» **Problem to work on**:
Reproduce the material verbatim, starting at the line containing "Click sidebar scrollbar down arrow" and continuing through the final line of the material, both ends included. Omit the pictures from the output.

Recorded data
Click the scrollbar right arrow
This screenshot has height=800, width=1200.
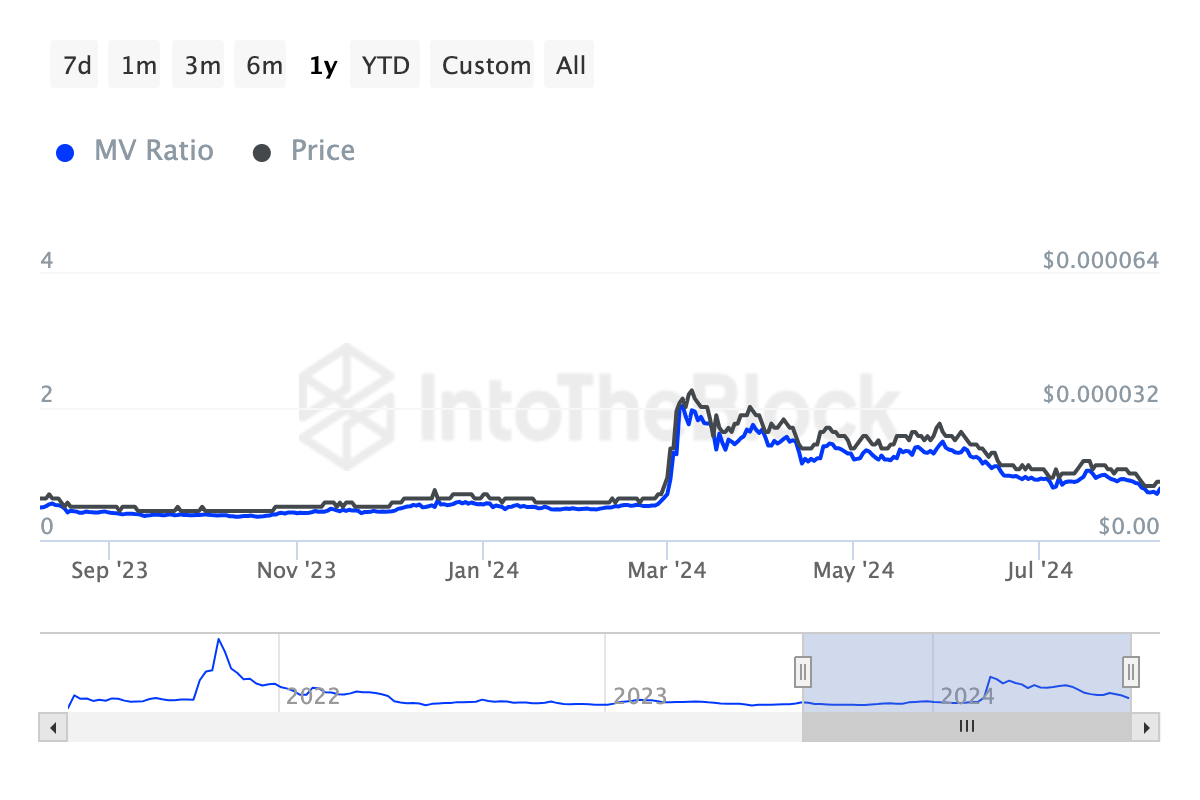click(1148, 727)
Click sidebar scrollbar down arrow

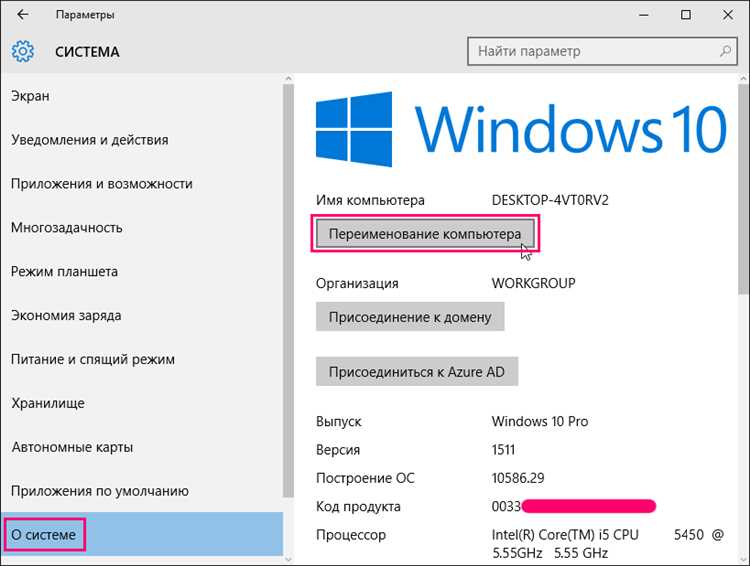tap(288, 558)
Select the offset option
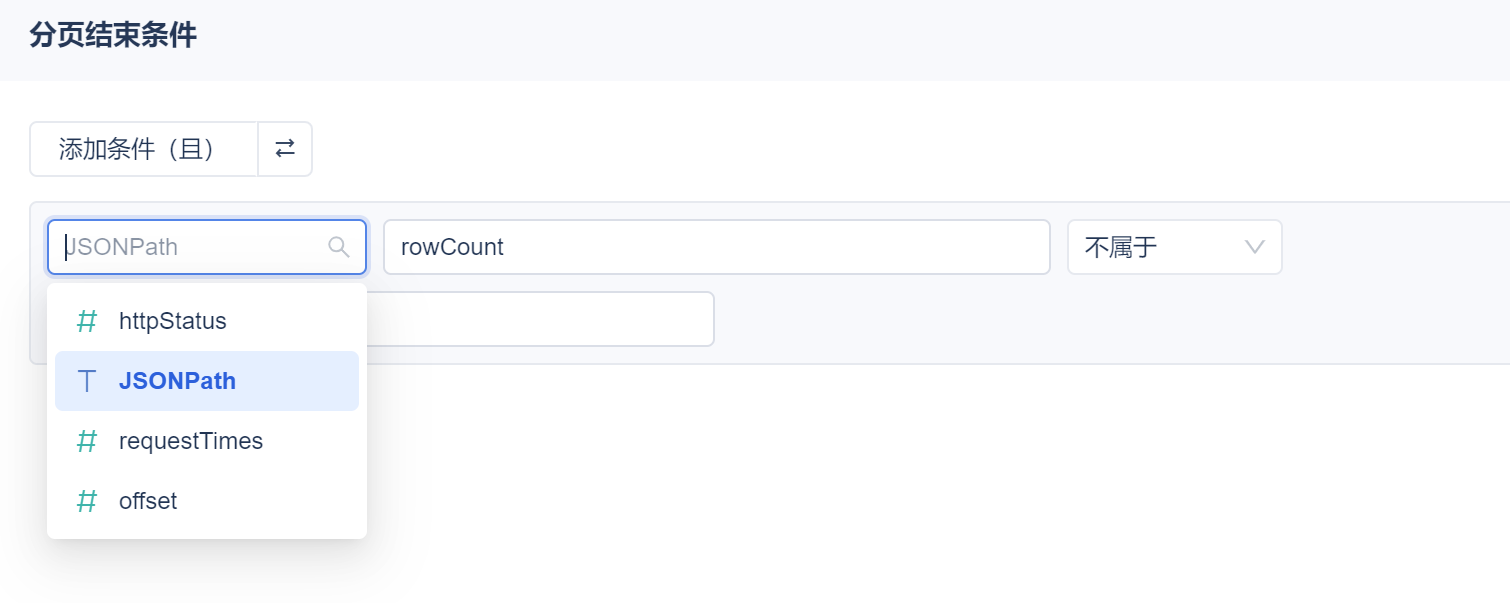This screenshot has height=603, width=1510. [x=148, y=501]
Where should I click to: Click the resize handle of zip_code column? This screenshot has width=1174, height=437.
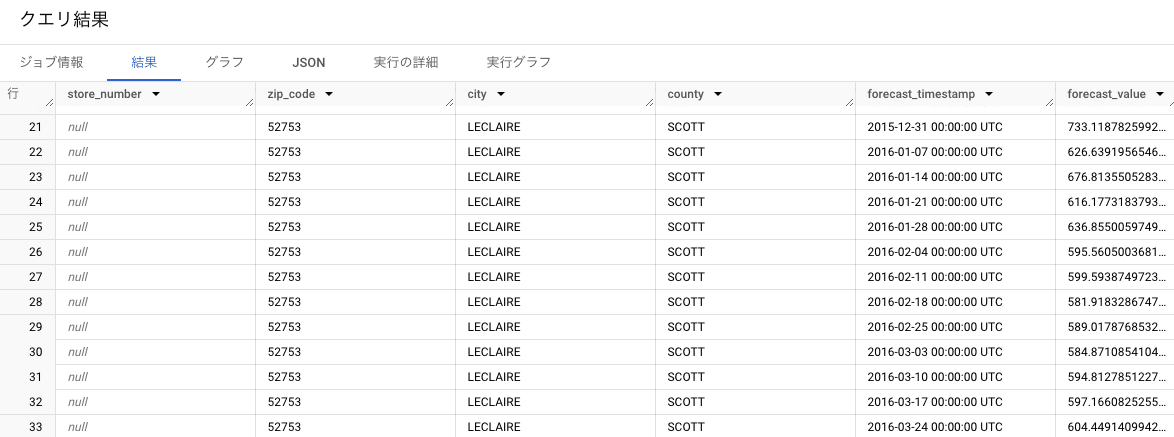tap(450, 103)
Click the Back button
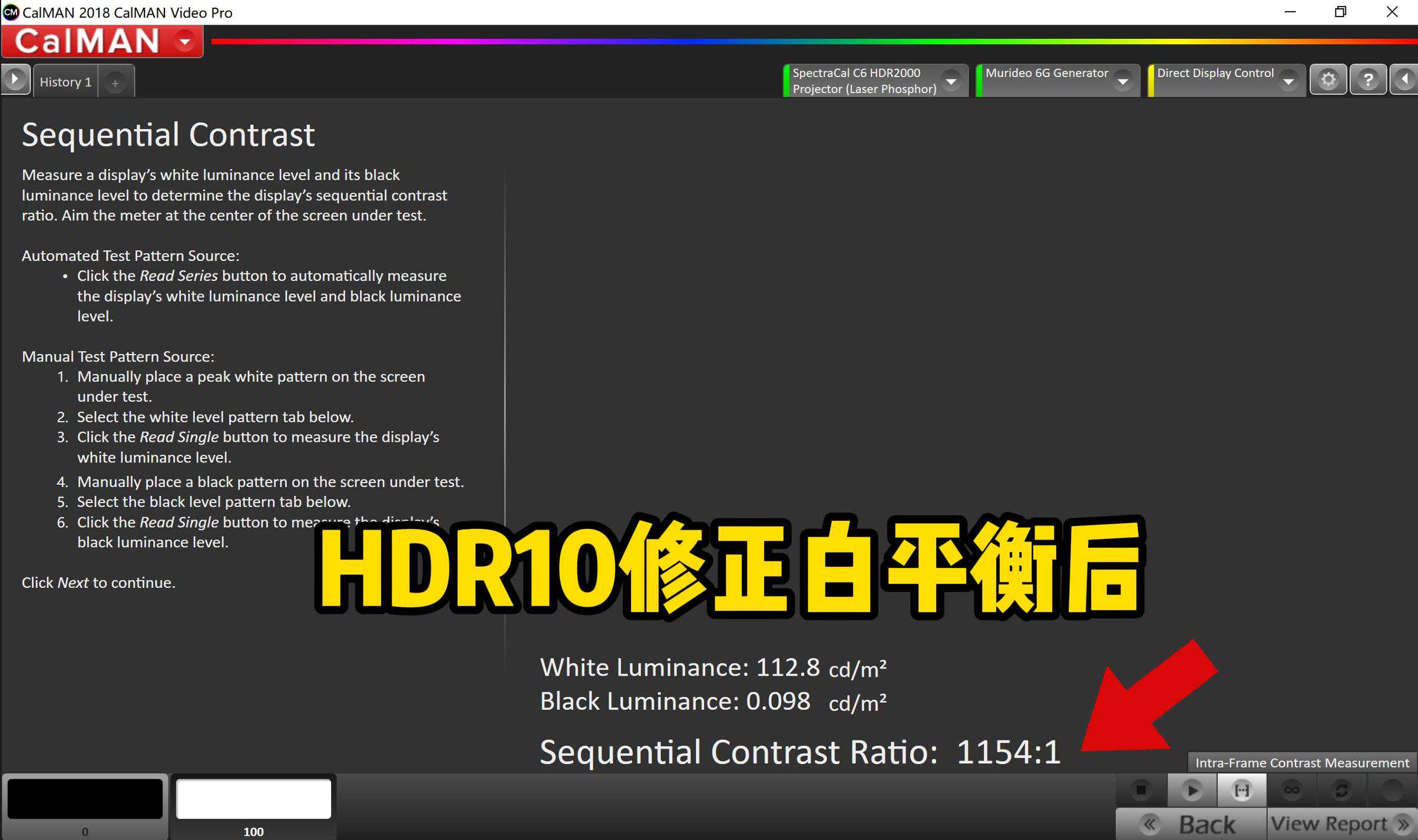Image resolution: width=1418 pixels, height=840 pixels. pos(1191,824)
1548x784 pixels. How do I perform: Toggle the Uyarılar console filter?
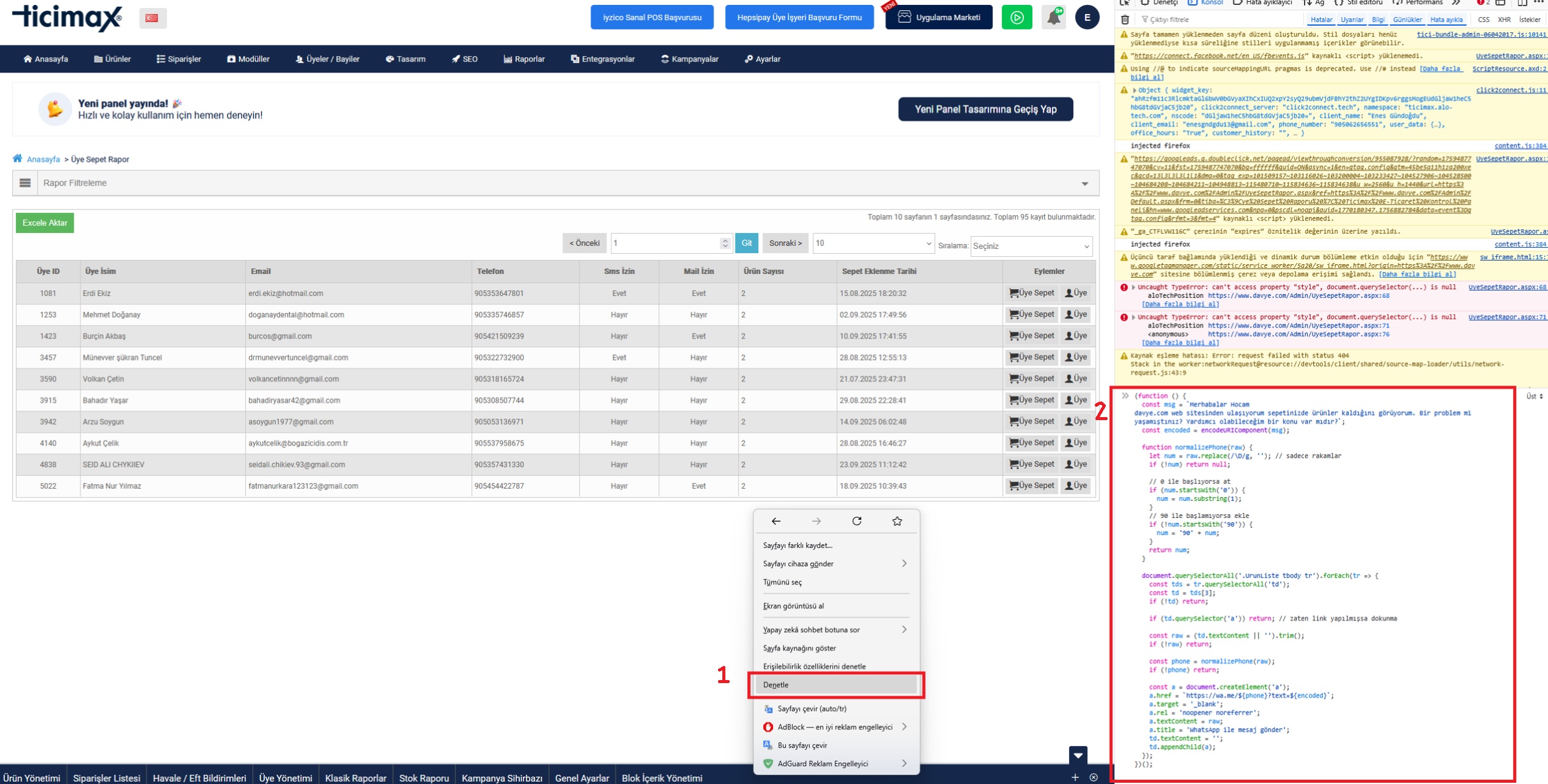tap(1352, 20)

» **Answer to the problem**:
Click sidebar scrollbar down arrow

tap(288, 558)
Select the offset option
This screenshot has height=603, width=1510. [x=148, y=501]
Where should I click to: Click the resize handle of zip_code column? This screenshot has width=1174, height=437.
tap(450, 103)
Click the Back button
Image resolution: width=1418 pixels, height=840 pixels. pos(1191,824)
1548x784 pixels. How do I perform: Toggle the Uyarılar console filter?
tap(1352, 20)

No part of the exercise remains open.